In no particular order, here were some of my favorite moments of the past year:

Master of None
While not sci-fi, fantasy, or fairytale, Aziz Ansari’s single-camera sitcom about the experience of Dev, an Indian American actor in New York City, has plenty to offer for film-nerds and pop culture connoisseurs. The cinematography and soundtrack call back to 1970s American films, and the scripts/dialogue take some cues from Richard Linklater (whom I love), but Aziz Ansari’s contemporary content, diverse casting, and willingness to address social issues help the show feel fresh. Each episode focuses on a different ‘topic’ ranging from family relationships to racism to sexism to long-term romantic relationships, and each except the last two are directed by a different person. The show is consistently funny throughout its first season and its surprising and somewhat risky finale only makes me more excited to see where it goes from here.

Life is Strange
Since this blog was inactive until midway through Life is Strange’s episodic release, I was only really able to talk about episode 5 here so far, and what I did say about it was highly critical. But this was easily my favorite game of 2015 if only because of the emotional impact it had on me. Although I’d played Remember Me, Dontnod and Life is Strange weren’t really on my radar in January, a friend recommended this game to me and I was immediately hooked. The sci-fi premise, artistically rendered environments, and well-curated soundtrack drew me in but it was the authenticity of the Chloe and Max, and the nuanced performances by their voice actors Ashly Burch and Hannah Telle, that kept me hooked. While the pacing, puzzles, and dialogue missed the mark at times, moments like breaking into the school and going for a swim with Chloe or playing detective in her room were a pleasure to play. For all its eccentricities and missteps, Life is Strange was one of the most compelling games of 2015, as its passionate fans who spent months speculating, theorizing, and creating art and follow-up projects can attest to.

SXSW Gaming Expo
This was my second year attending the SXSW Gaming Expo in Austin and it was just as entertaining and content-packed this time as in 2014. The indie game corner is my favorite portion, but the panels were interesting and the table-top area is really fun; they’ll teach you games like Magic the Gathering if you’re a first-timer or you can play competitively if you’re experienced. You can try Oculus Rift/VR if you haven’t had a chance, and explore exhibits of older game and computer technology. I almost didn’t want to mention the event here since it is one of the only Austin-based festival activities that isn’t horrendously crowded, one of the coolest conferences/expos/game things I’ve attended, and totally free, but I’d be remiss if I didn’t acknowledge it as one of my favorite parts of 2015. Plus, in case I haven’t mentioned it 12,000 times, I met Felicia Day!!!

The Martian
I have not read Andy Weir’s novel of the same name, and took my sweet time to see this movie, but I am so glad I did. I was less than impressed by both Interstellar and Gravity, but this film has earned a place in my list of favorite space movies. While the decision to cast non-asian actors in the roles of Vincent Kapoor and Mindy Park was very disappointing to me, and the tale of the sympathetic white man who the world saves/who saves the world has certainly already been told, The Martian was an engaging story with a diverse cast that emphasized the power of humanity to come together and use our knowledge and compassion to address incredibly complex issues, and that was something I appreciated. Rather than feeling dumbed down, sensationalized, or derailed by seemingly shoe-horned romances (although it does contain one of these), the film felt like it trusted and respected its audience. And Jessica Chastain as Commander Lewis is probably as close as I’ll ever get to seeing FemShep on the big screen.

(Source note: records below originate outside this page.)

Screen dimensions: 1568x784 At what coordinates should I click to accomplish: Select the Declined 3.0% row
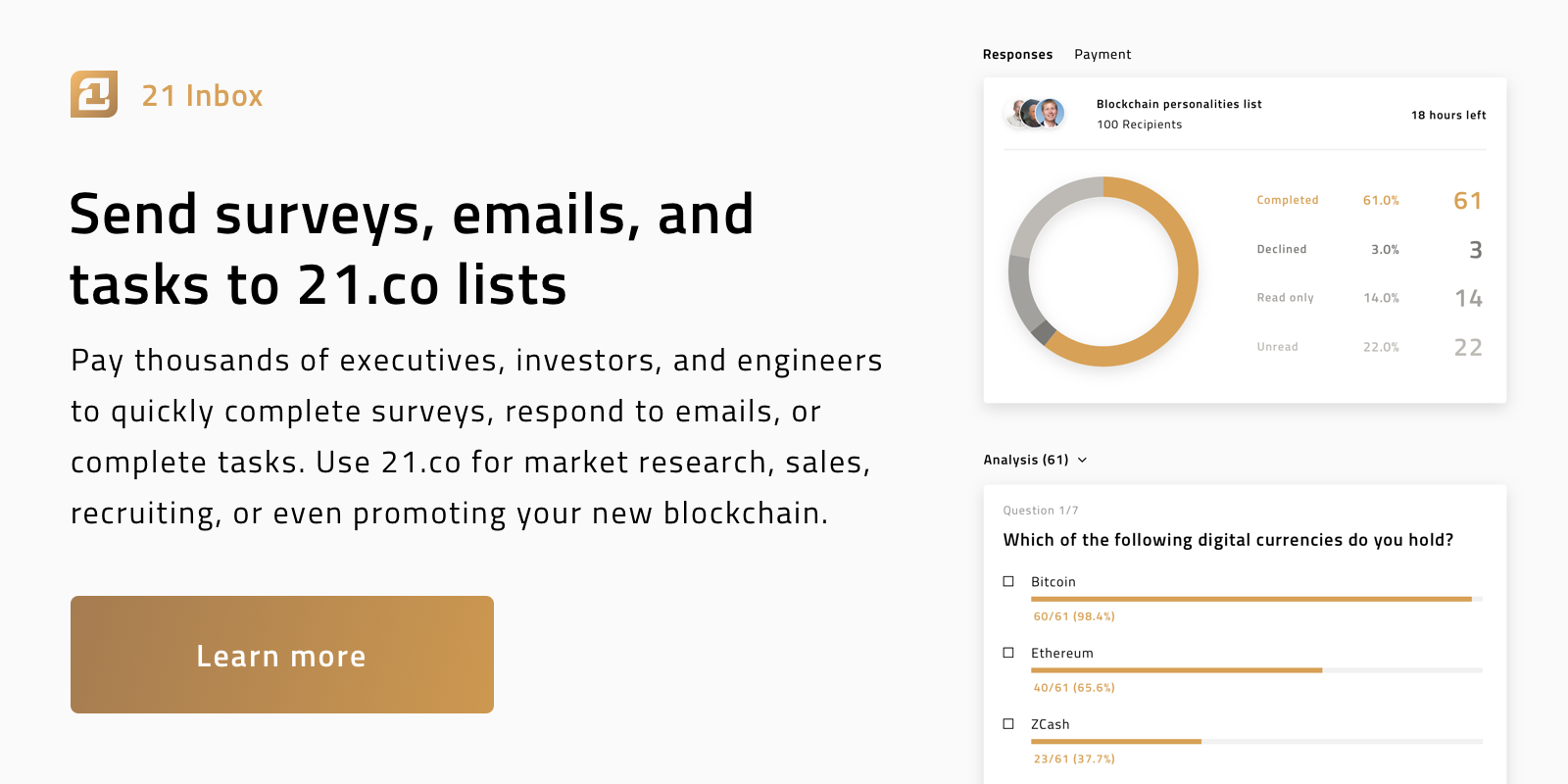click(x=1369, y=249)
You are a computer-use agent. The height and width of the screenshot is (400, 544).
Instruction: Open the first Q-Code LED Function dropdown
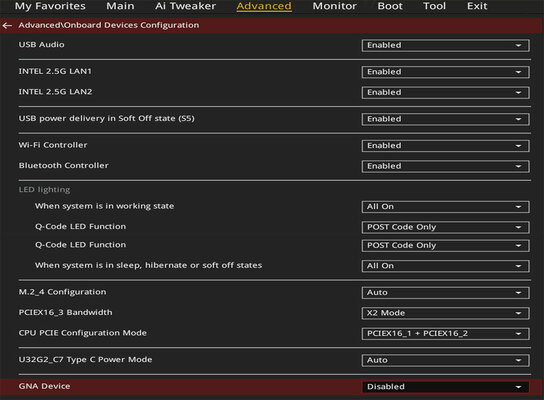(445, 227)
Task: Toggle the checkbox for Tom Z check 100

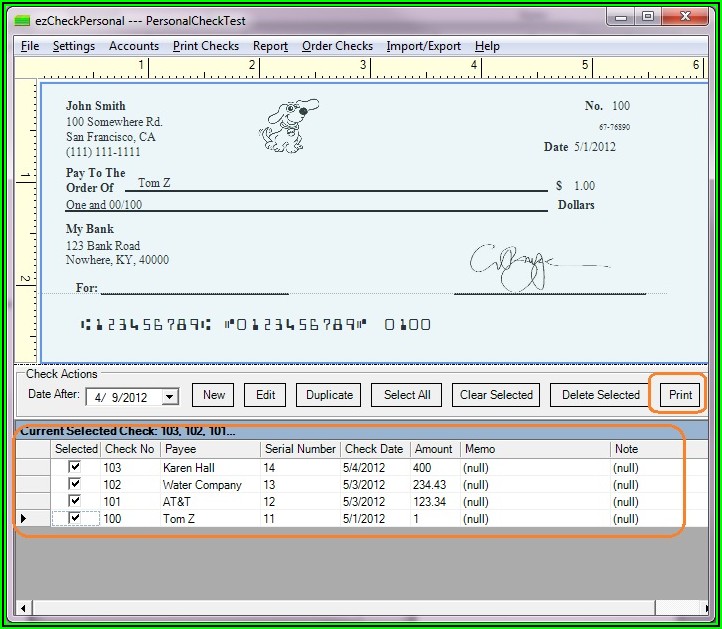Action: coord(74,518)
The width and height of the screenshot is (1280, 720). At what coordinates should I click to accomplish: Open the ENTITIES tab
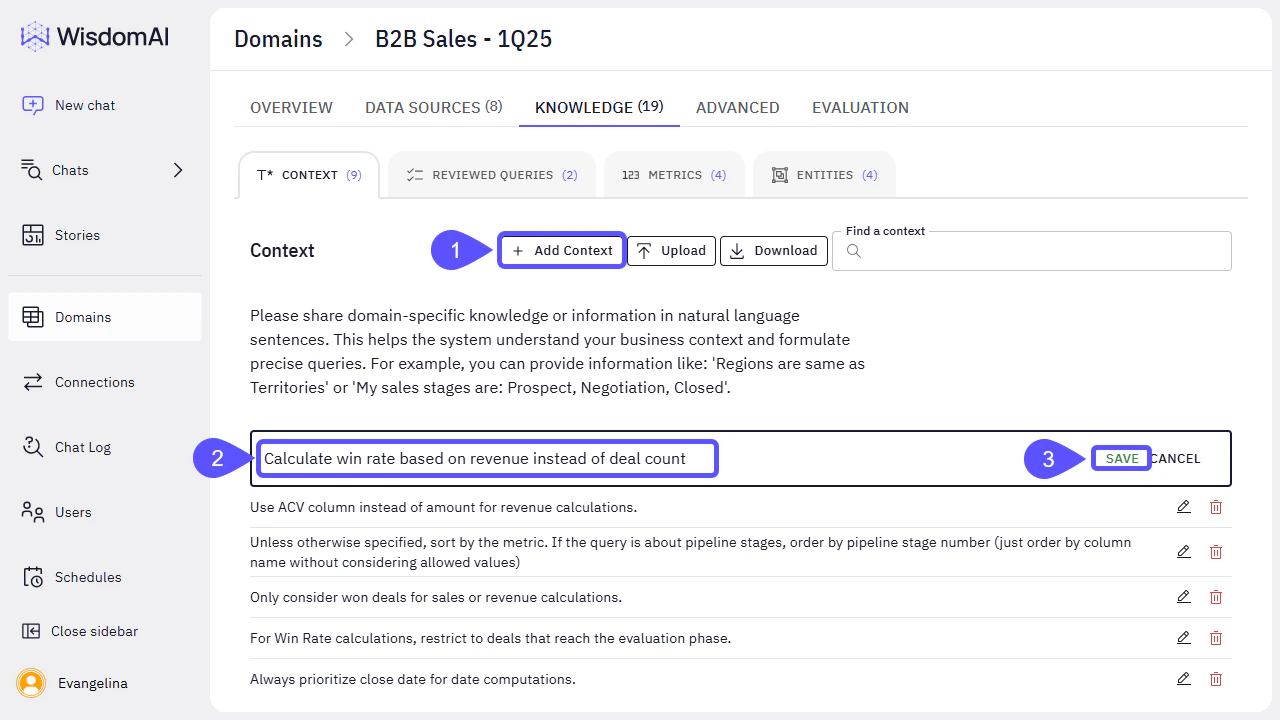pos(824,174)
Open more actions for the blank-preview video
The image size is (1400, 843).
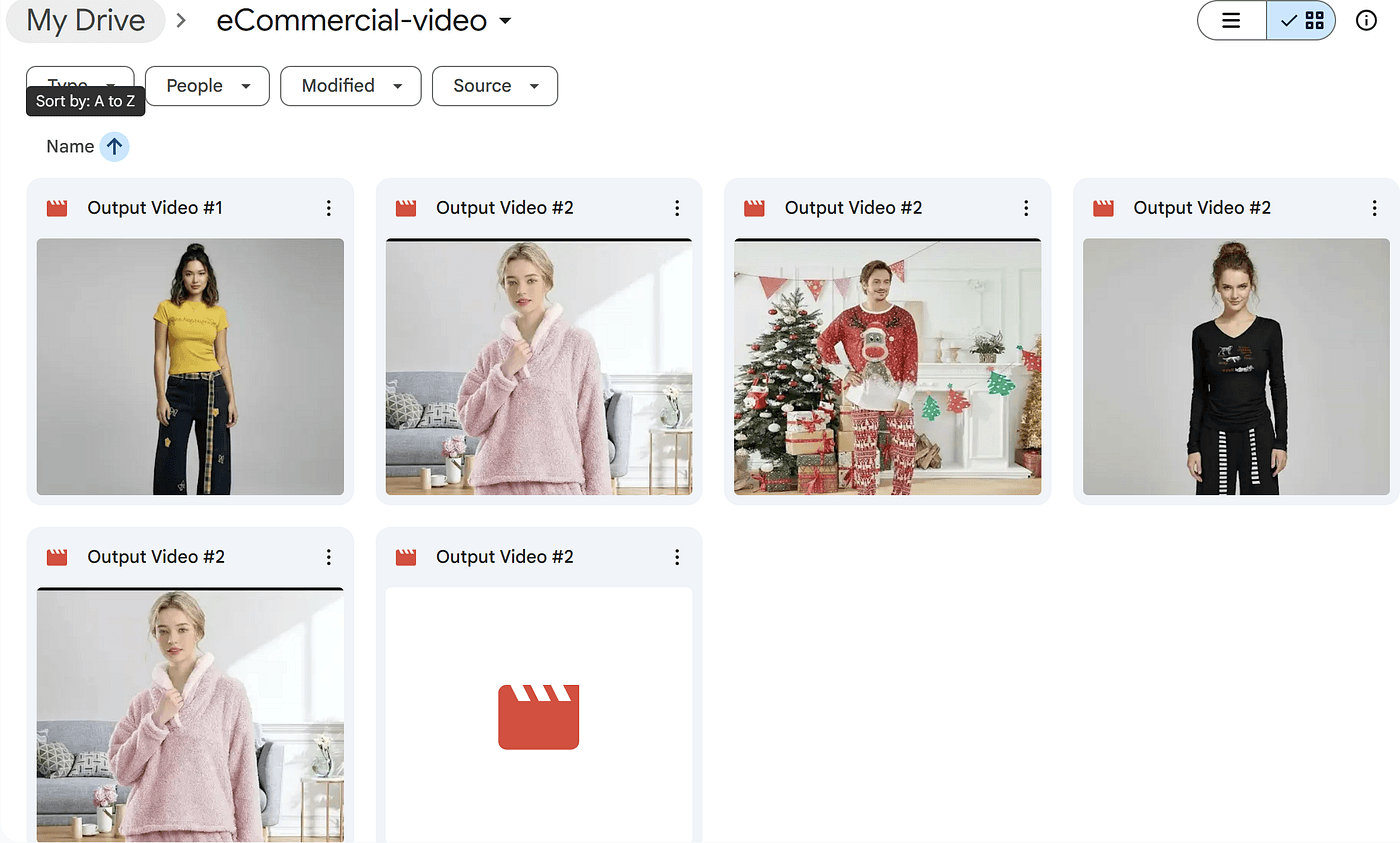[x=677, y=557]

Star Wars Episode VII: The Force Awakens
Speaking of space movies, the latest installment in the Star Wars saga was quite a satisfying one. While talking with people about this film before its release, I got the feeling that each of us was holding our breath, hoping that we wouldn’t be disappointed. Upon leaving the theater after watching the movie, I imagined a collective sigh of relief as we all realized J. J. Abrams actually did a really great job of rooting this film in the Star Wars tradition while opening up room for new chapters of the story to unfold. Nothing about the movie particularly surprised me, from the climactic battle to the binary of good and evil to who lived and who died, but it was quite refreshing to see beneath the Storm Trooper helmet to a black man, and to watch a woman inherit the Jedi legacy. I’m really looking forward to seeing where the story heads, and now that we’ve established that Star Wars can handle sequels and we can handle them, to the surprises I hope Episodes VIII and IX will bring.

And of course, I haven’t even mentioned the indie PC game Her Story (which I’ve written about pretty extensively on this blog), the choice-based horror for PS4 Until Dawn, the lovely Adventure Time mini-series Stakes, or the countless other 2015 productions that deserve a place on a highlights list.

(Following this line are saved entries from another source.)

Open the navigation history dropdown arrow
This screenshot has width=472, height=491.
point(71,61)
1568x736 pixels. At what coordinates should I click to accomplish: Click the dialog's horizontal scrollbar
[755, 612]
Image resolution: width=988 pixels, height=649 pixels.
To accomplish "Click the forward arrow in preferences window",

There are also quite a few things from this year that I haven’t gotten to check out yet and am really looking forward to, like:

  • Tales from the Borderlands
  • Rise of the Tomb Raider
  • Assassin’s Creed Syndicate
  • It Follows
  • Carol
  • Sicario
  • Orphan Black Season 3

While I’d say we’re ending 2015 on quite a high note, I have a lot of catching up to do without even beginning to touch on all that next year will bring, so don’t be surprised if things stay a little quiet around here through the winter. The blog remains a priority of mine and I hope you guys will stick around as we continue reading, playing, and watching in 2016.

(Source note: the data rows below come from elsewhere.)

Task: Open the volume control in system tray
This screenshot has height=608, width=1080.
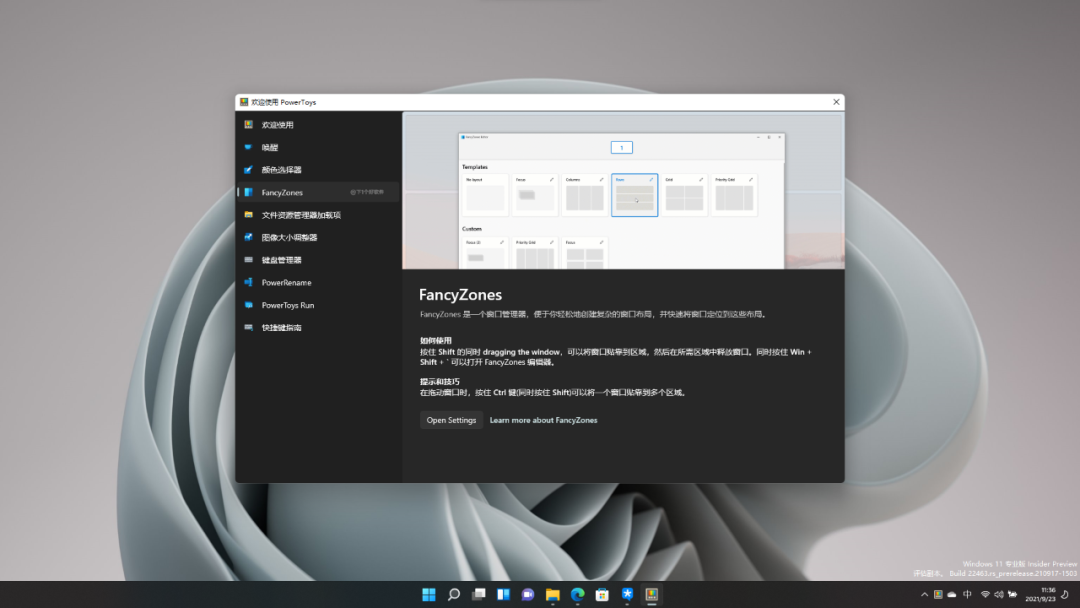Action: point(1001,594)
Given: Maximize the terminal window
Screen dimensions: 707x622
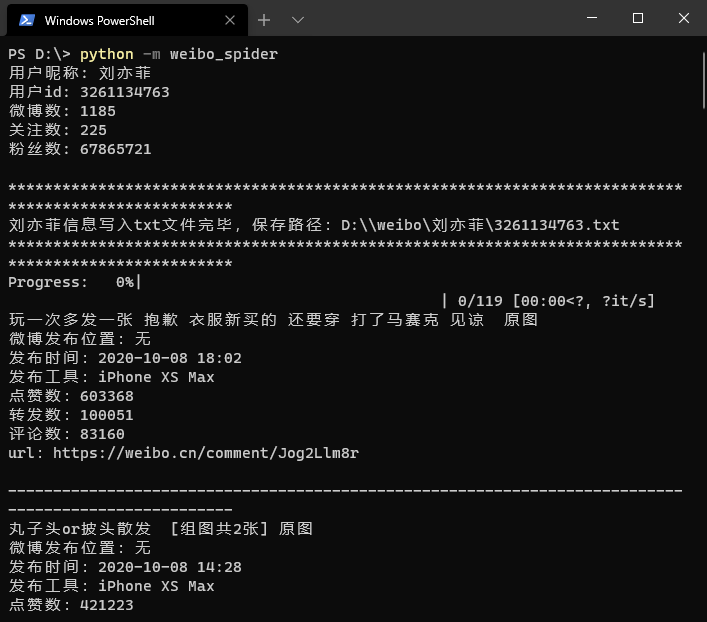Looking at the screenshot, I should pyautogui.click(x=638, y=18).
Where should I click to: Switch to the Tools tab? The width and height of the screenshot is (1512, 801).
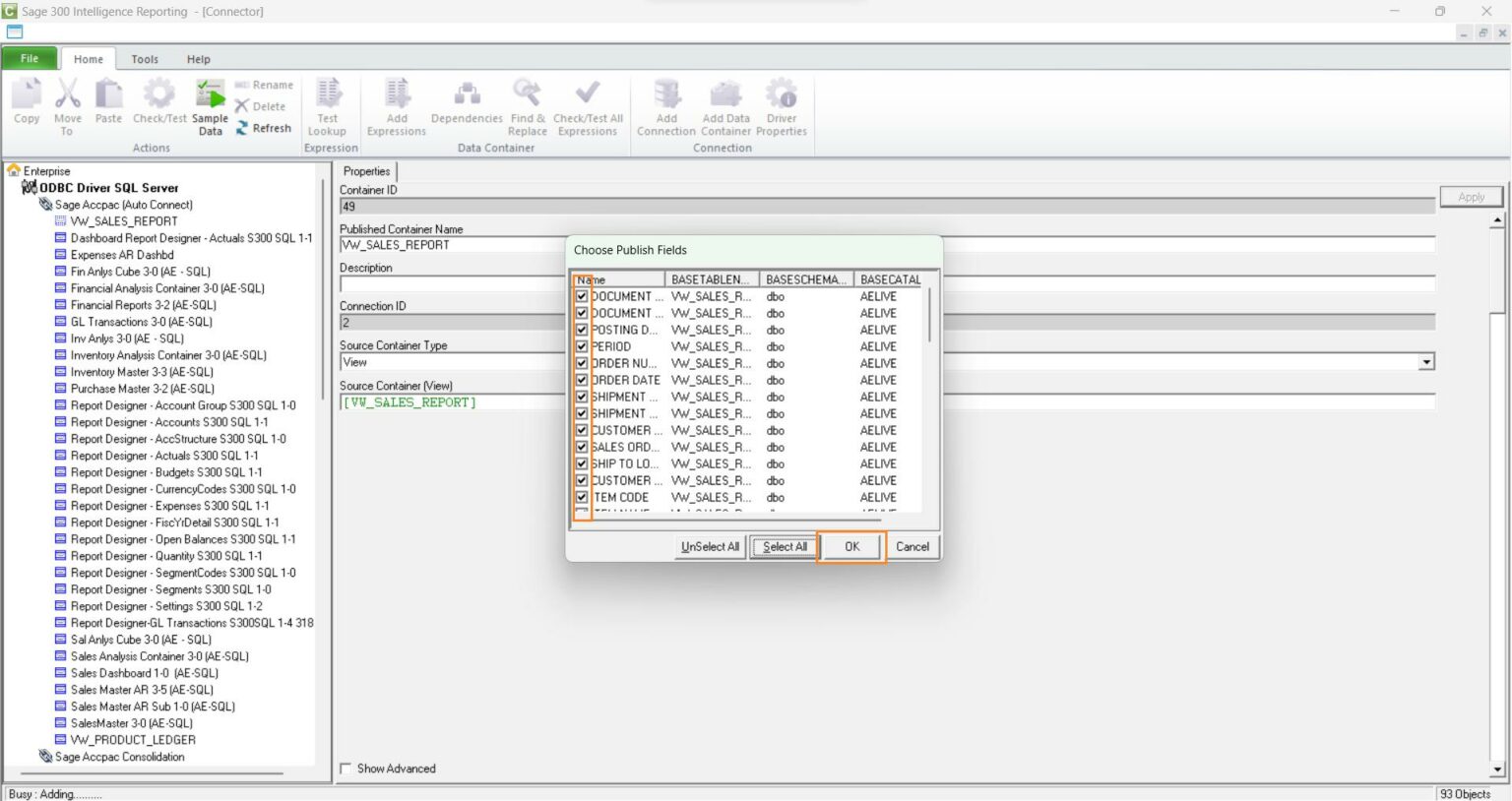(x=145, y=58)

As always, thanks for reading! Your comments are welcome below. Happy holidays!

Review: Life is Strange Episode 5

Warning: this is a detailed and spoilerrific review of the finale of Life is Strange, so if you haven’t played the game yet, get outta here!

With Episode 5: Polarized, Dontnod has brought Max Caulfield’s time-traveling adventures to a close. Polarized runs a bit shorter than the other episodes, at only about two and a half hours of gameplay, which lines up with the fewer opportunities for exploration and branching dialogue it offers.

The episode opens with Max trapped in a storm bunker turned photo studio with her teacher Mr. Jefferson, a much darker beginning than in any other installment. As she regains consciousness, the player can look around and examine nearby items, eventually realizing that Max’s classmate Victoria is also tied up nearby.

But this is where gameplay diverges from previous episodes. Where, in previous episodes Max can explore the environment before moving on, Polarized gives you a single option: photo-travel out of here and leave Victoria in the horrific dark room/torture chamber. This narrative device is frustrating as it conflicts with opportunities Max has in this episode and others to aid other characters in danger.

Life-is-Strange-finale-review

Instead of grabbing Victoria and getting the hell out of that bunker, the developers give Max one choice: travel back a few hours to a drug-induced photo shoot. While a convenient progression for exposition’s sake, her jumping back and forth through photos of herself doesn’t allow for any exploration or organic discovery by the player.

In fact, it leads primarily to lots of talking, and unfortunately Jefferson’s initial expository monologue comes off as cheesy and out-of-character, playing off of stereotypes of mentally ill villains even though Jefferson claims later that he is totally sane and his clear-headed planning seems to reflect that. His speeches also play into the trope where the villain explains his reasoning to his victim in great detail.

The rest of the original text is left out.